Please reproduce the entries below exactly from the line with "Select the Machine Tools website" through their last line, leaving out any pictures.

(Exercise material Opens)

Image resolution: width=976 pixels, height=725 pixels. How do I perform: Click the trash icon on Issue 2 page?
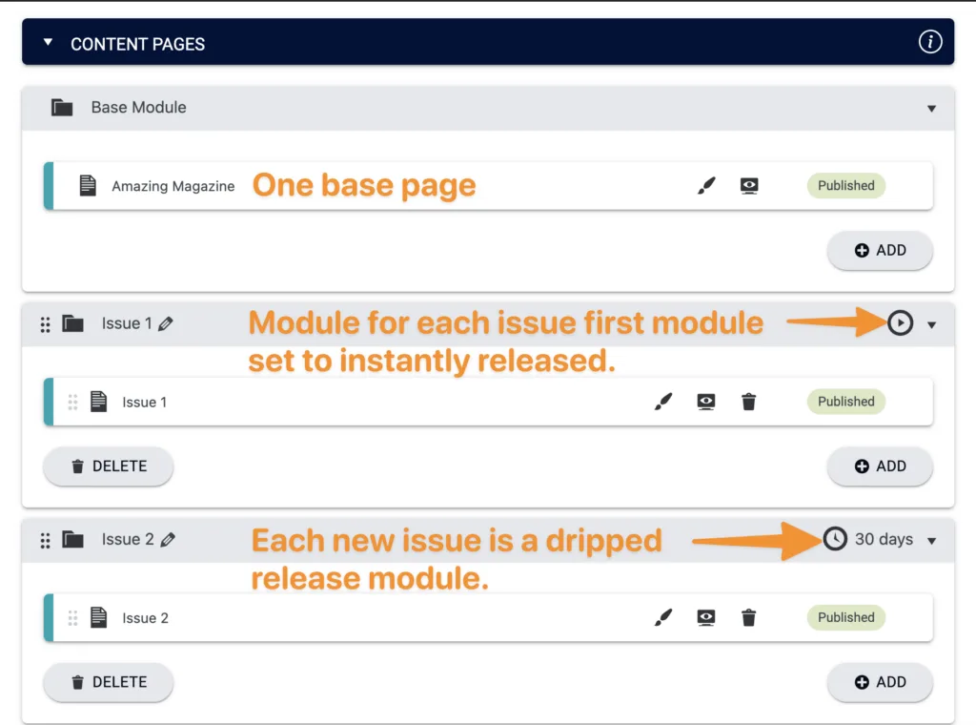(x=749, y=617)
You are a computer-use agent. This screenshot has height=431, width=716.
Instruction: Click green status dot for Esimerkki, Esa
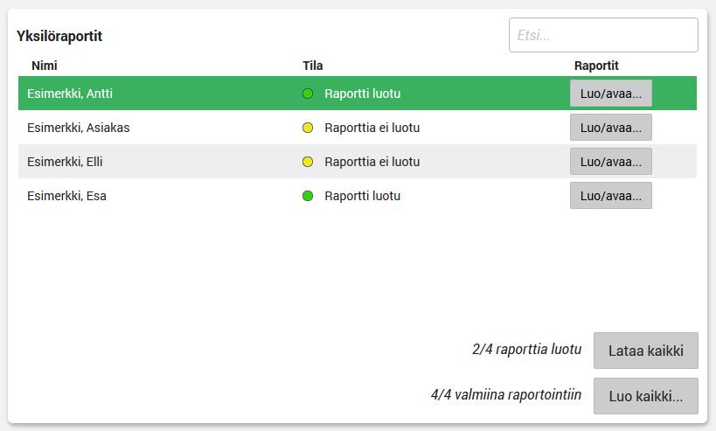coord(308,196)
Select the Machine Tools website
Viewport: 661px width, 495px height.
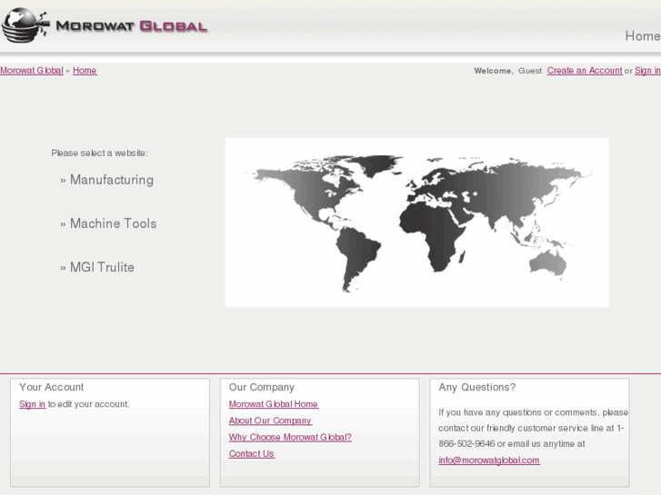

(Exercise material Closes)

:: Expected answer ::
Select the Machine Tools website
Viewport: 661px width, 495px height.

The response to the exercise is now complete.